首先,检验subPath是否为绝对路径,如果是则err,因为子路径不能为绝对路径。然后,检验subPath中是否有..这个东西,也即是否有调用上级目录的行为,如果有,则err。后者的存在至关重要,正因为该检查,使Pod无法通过合法挂载目录/../的方法来进行逃逸。
然后就没了。它仅仅对subPath做了上述两步检查,随后就直接和hostPath进行拼接,得到subPath的绝对路径,并检验是否已存在。没错,仅仅就这两步。合并完成后,Kubelet将该绝对路径加入到挂载映射表(mounts变量)中,最终,该表被交给Runtime来创建容器。
在一般的Pod安全策略中,会限制Pod只能挂载指定目录的卷,假设为/tmp/。但是,它并不会现在Pod在该卷下的subPath,并且通过上述源码分析可知源码内部也没有进行什么限制。
问题来了,攻击者可以通过将subPath设成软连接的方式,在合法的hostPaht中逃逸到任何想去的宿主机目录中。

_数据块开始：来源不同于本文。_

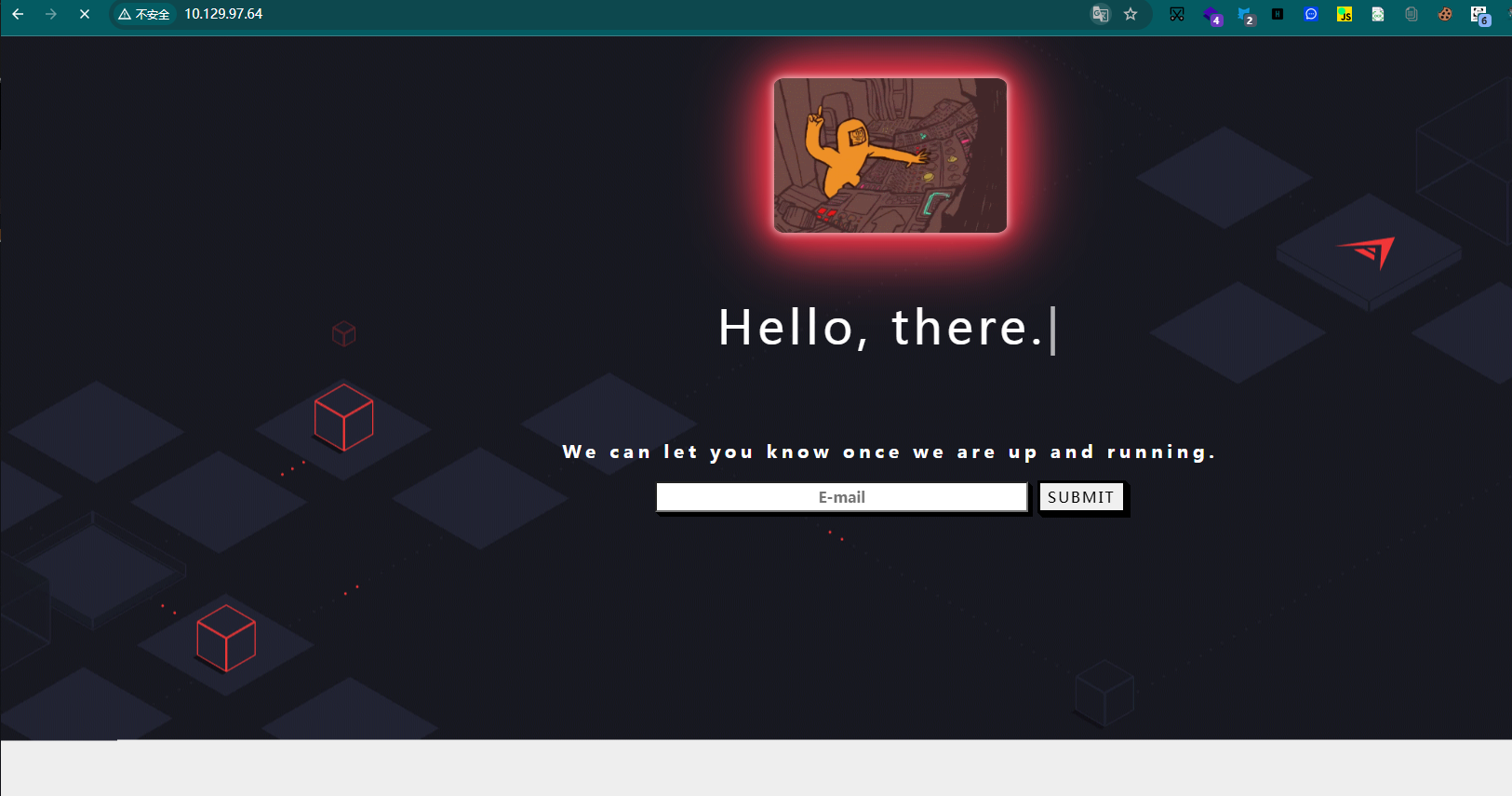Open the blue chat bubble extension
Image resolution: width=1512 pixels, height=796 pixels.
pos(1311,14)
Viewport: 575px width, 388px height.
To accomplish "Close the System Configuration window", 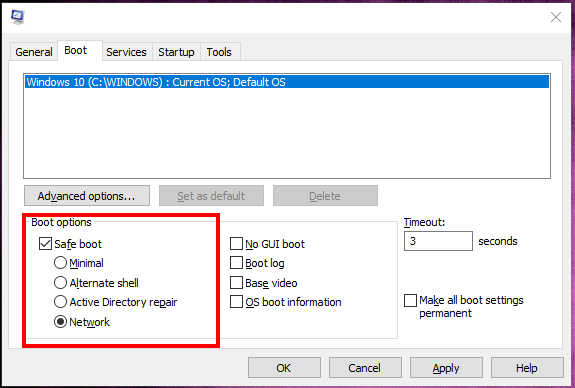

比如,攻击者首先创建一个Pod1,将容器内目录/vuln合法的挂载到/tmp/test下,现在,他在卷中创建一个软连接,使其指向宿主机的根目录/,命令很简单:
kubectl exec -it stage-1-container -- ln -s / /vuln/xxx这样一来,在宿主机的/tmp/test下就多出了指向/的软连接xxx。接下来,攻击者又创建了Pod2,并将subPath设为xxx。基于前面的分析,Kubelet会直接在宿主机上生成指向hostPath+subPath的路径传递给Runtime,致使Pod2的挂载目录直接跳到了宿主机的/处,实现逃逸!